Stan O'Neal, Chairman and Chief Executive Officer of Merrill Lynch, and Gregory J. Fleming, President, Global Markets & Investment Banking, Merrill Lynch, are expected to serve as Merrill's designees on the Board.
"Having an expanded presence in the asset management business has been a strategic priority for Merrill Lynch for some time," said Stan O'Neal. "By merging MUM with BlackRock, Merrill Lynch will realize a major objective - the transformation of our asset management unit into a major component of what we believe will be one of the world's preeminent, diversified global money management organizations.
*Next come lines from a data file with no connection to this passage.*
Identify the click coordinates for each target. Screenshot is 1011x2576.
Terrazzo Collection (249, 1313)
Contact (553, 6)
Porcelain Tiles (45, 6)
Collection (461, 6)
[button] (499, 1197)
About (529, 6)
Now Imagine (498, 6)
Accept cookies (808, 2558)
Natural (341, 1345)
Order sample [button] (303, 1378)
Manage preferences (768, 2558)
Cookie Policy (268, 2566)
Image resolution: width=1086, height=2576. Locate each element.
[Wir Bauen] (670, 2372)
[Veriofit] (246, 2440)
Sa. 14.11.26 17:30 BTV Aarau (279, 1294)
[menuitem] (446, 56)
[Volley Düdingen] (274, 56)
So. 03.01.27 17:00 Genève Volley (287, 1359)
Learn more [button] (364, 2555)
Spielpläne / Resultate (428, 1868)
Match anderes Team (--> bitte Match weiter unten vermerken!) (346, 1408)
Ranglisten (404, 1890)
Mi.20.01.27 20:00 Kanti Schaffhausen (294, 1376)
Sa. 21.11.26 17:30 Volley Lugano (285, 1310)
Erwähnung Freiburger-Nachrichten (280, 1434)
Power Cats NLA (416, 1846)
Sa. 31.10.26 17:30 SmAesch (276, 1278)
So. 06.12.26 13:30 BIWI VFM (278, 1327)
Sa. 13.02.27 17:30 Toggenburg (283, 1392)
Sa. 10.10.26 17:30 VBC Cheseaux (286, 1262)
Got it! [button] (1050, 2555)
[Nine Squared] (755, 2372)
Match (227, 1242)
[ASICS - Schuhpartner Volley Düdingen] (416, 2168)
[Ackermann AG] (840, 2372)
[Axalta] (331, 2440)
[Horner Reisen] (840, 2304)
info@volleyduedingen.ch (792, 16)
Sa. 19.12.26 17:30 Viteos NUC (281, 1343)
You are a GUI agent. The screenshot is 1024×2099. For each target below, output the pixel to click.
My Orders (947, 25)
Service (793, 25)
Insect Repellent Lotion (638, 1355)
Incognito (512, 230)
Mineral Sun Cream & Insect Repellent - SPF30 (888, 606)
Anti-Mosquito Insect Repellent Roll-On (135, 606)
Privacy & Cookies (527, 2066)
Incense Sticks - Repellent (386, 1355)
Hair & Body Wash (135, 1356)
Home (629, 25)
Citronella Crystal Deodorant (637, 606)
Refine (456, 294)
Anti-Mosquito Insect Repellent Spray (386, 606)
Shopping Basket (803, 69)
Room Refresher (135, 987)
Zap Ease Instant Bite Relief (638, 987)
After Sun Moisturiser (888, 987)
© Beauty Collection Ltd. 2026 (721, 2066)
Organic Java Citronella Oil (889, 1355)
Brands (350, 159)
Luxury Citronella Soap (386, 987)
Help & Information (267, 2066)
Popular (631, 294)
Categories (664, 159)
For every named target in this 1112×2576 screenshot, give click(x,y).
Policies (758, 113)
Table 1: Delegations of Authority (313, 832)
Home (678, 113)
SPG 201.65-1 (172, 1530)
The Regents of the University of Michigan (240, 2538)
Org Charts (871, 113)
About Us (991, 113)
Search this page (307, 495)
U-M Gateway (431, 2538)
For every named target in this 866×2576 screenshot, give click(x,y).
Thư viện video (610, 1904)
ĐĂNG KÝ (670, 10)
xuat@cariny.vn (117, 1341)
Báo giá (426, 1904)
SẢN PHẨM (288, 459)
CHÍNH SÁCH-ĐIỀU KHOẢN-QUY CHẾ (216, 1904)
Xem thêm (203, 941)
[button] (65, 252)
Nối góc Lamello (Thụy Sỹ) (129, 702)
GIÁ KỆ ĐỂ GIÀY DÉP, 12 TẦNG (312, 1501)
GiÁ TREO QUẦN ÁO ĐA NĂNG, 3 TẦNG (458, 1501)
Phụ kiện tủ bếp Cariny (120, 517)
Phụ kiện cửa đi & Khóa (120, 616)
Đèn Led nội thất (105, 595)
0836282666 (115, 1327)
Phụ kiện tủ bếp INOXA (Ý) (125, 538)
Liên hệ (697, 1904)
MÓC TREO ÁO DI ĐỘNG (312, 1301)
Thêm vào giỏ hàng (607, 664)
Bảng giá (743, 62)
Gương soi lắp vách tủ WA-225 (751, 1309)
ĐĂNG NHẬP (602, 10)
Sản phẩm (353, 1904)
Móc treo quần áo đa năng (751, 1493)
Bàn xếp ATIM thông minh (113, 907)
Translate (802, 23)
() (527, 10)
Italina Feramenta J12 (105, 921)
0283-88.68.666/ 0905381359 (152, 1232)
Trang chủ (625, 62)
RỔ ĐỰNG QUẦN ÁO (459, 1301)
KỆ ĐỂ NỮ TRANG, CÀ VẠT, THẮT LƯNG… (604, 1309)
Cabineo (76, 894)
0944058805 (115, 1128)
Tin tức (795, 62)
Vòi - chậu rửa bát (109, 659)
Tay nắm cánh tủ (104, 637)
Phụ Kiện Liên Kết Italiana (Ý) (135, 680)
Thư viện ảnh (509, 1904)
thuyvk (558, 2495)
We will gain what amounts to a half-interest in a firm twice the size of our unit, with enhanced growth prospects, both organically and through potential acquisitions, with its own publicly traded stock. Additionally, this transaction frees up significant capital for Merrill Lynch, which we can deploy to further enhance shareholder value."
Terms of the Transaction
The transaction is subject to various regulatory approvals, client consents, approval by BlackRock shareholders and customary conditions. Under the tenns of the agreement, Merrill Lynch will have certain restrictions on the sale or acquisition of shares in the new BlackRock, but will have the right to maintain its ownership percentage in the event of BlackRock' s issuance of additional shares in the future.
The transaction will result in a gain to Merrill Lynch, net of certain transaction-related expenses, based on the value of the BlackRock stock received at closing. Based on BlackRock's closing price on February 14, the net after-tax gain would amount to approximately USD 1.1 billion. Additionally, Merrill Lynch expects that the elimination of goodwill associated with the MLIM segment will free up a significant amount of equity capital to be redeployed into growth initiatives or share repurchases.
Following closing, Merrill Lynch expects to reflect its investment in the stock of the combined company in its financial statements using the equity method of accounting, and will record its proportionate share of the new BlackRock's net earnings as a component of net revenues.
In 2007, Merrill Lynch expects the transaction to be slightly dilutive to its earnings and earnings per share. In 2008, once transaction synergies are fully realized, Merrill Lynch expects the transaction to be neutral to its earnings and earnings per share assuming no redeployment of equity capital freed up by the transaction, and accretive assuming redeployment of capital.
In connection with the transaction, Citigroup Corporate and Investment Banking acted as exclusive financial advisor and Skadden Arps provided legal counsel to BlackRock.